The Economics of Debt 101

In his NY Times blog, Paul Krugman provides a very simple statement of fact to bring home the difficulty of repairing the current financial mess:
The background to the world economic crisis is that we went through an extended period of rising debt. Now, one person’s liability is another person’s asset, so rising debt made the world as a whole neither richer nor poorer. It did, however, leave the borrowers increasingly leveraged. And then came the Minsky moment; suddenly, investors were no longer willing to roll over, let alone increase, the debts of highly leveraged players.

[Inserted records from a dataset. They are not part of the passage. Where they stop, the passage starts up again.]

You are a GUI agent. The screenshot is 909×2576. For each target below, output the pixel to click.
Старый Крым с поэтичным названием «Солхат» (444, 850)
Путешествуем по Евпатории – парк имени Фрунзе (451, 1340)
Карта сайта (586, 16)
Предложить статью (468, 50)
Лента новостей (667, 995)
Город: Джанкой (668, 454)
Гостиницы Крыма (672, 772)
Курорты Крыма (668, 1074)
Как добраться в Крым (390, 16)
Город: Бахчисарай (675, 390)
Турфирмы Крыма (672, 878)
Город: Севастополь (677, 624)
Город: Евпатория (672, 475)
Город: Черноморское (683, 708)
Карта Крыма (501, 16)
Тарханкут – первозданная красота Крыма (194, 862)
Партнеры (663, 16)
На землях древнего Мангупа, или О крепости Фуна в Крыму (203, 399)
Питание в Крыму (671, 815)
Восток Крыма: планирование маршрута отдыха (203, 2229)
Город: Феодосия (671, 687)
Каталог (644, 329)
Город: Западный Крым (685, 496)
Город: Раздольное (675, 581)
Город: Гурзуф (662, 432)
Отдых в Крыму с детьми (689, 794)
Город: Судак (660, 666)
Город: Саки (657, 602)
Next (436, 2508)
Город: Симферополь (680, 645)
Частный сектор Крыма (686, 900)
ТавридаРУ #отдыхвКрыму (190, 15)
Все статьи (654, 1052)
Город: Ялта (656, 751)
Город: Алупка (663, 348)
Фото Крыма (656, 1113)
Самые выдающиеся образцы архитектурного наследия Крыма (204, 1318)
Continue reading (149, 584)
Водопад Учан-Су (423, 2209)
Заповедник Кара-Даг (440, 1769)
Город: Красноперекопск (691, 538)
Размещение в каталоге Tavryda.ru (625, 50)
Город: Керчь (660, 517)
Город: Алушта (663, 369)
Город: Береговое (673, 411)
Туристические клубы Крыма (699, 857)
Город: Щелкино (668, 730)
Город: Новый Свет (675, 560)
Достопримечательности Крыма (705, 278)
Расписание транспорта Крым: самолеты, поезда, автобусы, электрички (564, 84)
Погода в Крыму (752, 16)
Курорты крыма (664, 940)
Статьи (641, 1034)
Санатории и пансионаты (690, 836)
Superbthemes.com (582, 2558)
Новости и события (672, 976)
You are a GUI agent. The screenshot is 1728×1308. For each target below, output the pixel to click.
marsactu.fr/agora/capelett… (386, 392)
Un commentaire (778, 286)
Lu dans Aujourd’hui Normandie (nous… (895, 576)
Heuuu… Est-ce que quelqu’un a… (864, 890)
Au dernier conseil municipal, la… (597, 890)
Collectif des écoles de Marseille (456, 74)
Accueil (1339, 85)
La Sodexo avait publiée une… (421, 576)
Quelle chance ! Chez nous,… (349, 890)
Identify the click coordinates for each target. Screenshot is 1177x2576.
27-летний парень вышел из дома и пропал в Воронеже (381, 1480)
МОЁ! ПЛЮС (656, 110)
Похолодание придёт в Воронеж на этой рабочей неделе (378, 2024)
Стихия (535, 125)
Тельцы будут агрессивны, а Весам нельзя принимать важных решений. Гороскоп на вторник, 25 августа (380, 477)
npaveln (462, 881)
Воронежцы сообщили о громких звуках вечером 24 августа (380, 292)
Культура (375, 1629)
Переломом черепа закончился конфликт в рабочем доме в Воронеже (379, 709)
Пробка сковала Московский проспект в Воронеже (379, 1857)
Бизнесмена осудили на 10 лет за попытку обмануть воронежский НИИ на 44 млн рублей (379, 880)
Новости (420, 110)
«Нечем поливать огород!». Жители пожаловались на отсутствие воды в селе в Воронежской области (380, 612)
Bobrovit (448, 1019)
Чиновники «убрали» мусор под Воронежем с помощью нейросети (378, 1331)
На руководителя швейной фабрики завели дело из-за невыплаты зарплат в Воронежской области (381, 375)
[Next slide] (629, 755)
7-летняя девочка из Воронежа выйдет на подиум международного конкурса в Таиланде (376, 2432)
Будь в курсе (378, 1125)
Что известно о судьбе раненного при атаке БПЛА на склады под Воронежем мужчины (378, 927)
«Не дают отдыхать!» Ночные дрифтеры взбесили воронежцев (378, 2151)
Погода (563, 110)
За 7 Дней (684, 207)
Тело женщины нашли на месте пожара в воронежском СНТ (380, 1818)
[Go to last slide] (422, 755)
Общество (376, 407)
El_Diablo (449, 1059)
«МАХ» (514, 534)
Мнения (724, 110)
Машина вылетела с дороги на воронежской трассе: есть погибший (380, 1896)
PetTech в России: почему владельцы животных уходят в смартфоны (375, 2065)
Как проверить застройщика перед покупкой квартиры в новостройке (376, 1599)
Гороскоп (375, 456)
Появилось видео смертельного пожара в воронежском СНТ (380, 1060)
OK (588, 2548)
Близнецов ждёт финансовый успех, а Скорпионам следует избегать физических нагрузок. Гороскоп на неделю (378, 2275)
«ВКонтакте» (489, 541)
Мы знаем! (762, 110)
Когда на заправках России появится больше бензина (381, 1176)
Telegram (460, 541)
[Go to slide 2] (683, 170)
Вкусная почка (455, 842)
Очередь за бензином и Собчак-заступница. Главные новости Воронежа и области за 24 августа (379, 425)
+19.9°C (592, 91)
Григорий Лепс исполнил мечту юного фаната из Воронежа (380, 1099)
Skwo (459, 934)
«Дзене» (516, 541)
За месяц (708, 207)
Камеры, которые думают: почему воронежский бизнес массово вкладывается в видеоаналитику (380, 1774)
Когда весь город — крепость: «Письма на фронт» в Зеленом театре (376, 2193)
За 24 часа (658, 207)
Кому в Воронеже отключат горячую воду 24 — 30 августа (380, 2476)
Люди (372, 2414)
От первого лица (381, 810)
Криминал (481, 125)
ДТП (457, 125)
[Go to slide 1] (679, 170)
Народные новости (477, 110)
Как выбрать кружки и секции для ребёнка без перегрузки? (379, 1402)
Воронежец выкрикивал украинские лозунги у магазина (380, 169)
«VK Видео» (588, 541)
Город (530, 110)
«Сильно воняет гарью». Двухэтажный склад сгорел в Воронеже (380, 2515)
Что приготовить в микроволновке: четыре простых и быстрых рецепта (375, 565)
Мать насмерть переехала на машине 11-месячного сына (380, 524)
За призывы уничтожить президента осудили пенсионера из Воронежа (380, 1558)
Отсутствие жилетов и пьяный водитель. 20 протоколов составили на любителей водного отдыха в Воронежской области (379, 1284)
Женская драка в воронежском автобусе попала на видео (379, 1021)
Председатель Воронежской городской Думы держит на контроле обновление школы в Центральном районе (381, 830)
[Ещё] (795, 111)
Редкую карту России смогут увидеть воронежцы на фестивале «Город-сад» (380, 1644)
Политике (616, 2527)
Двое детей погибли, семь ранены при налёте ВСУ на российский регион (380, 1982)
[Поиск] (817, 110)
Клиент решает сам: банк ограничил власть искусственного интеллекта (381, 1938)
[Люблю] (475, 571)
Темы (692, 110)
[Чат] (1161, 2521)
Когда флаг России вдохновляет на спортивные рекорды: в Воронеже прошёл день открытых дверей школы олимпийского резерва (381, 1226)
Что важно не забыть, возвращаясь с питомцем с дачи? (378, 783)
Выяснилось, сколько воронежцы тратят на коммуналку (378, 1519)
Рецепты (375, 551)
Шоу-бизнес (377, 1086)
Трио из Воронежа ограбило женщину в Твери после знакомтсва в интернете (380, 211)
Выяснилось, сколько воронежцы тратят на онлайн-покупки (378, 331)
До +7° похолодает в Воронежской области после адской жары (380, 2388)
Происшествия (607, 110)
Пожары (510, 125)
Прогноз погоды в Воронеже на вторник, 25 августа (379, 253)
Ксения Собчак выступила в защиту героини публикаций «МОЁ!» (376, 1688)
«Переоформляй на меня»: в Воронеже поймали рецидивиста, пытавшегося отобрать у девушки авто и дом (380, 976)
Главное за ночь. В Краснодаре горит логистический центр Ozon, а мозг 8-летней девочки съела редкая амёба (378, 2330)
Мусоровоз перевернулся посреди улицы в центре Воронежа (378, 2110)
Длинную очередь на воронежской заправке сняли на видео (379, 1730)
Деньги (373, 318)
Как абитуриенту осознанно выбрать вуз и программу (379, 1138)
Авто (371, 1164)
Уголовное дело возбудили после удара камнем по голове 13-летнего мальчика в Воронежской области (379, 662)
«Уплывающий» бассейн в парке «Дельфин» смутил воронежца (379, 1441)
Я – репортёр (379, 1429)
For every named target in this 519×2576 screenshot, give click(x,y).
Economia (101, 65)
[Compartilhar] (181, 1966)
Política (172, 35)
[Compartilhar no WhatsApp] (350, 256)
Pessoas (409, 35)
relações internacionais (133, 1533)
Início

So these players are being forced to pay down debt.

The process of paying down debt, however, must obey two rules:

1. Those who pay down debt must do so by spending less than their income.
2. For the world as a whole, spending equals income.

It follows that

3. Those who are not being forced to pay down debt must spend more than their income.

But here’s the problem: there’s no good mechanism in place to induce those who can spend more to do so. Low interest rates do encourage spending; but given the size of the debt shock, even zero rates are nowhere near low enough.
Since people who don't have excessive debt are very unwilling to spend to make the basic accounting equation work, this is the role of government. This is the Keynesian solution. The government is the agent of last resort. It can spend when agents in the private economy are unwilling to do the right thing.